◆ **Work item**: Would you filter these records and copy every line that has the word "arrow"?

++++++++++++++++++++

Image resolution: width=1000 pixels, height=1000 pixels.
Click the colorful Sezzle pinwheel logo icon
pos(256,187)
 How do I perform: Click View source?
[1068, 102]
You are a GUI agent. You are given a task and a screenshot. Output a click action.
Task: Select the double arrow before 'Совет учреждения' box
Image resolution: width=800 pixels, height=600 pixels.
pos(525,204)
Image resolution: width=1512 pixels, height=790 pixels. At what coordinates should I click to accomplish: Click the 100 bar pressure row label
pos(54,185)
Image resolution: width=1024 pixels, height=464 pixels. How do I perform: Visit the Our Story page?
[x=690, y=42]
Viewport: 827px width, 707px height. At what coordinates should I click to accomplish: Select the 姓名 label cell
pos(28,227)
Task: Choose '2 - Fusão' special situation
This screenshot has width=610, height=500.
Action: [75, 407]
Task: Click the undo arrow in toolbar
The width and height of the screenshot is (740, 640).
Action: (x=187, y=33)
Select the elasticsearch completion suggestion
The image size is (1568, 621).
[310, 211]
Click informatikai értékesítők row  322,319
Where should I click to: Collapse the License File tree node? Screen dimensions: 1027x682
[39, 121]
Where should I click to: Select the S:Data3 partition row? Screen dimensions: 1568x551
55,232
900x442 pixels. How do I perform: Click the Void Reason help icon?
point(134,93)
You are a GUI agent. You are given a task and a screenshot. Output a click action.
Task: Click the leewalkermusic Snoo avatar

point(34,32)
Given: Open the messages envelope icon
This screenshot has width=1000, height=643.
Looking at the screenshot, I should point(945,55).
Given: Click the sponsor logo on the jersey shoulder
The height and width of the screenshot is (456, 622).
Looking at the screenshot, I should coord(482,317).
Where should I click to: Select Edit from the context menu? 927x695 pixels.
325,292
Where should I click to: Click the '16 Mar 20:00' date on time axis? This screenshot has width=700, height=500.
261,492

++++++++++++++++++++

◆ **Solution below**:
Task: Select the double arrow before 'Совет учреждения' box
Task: Click the undo arrow in toolbar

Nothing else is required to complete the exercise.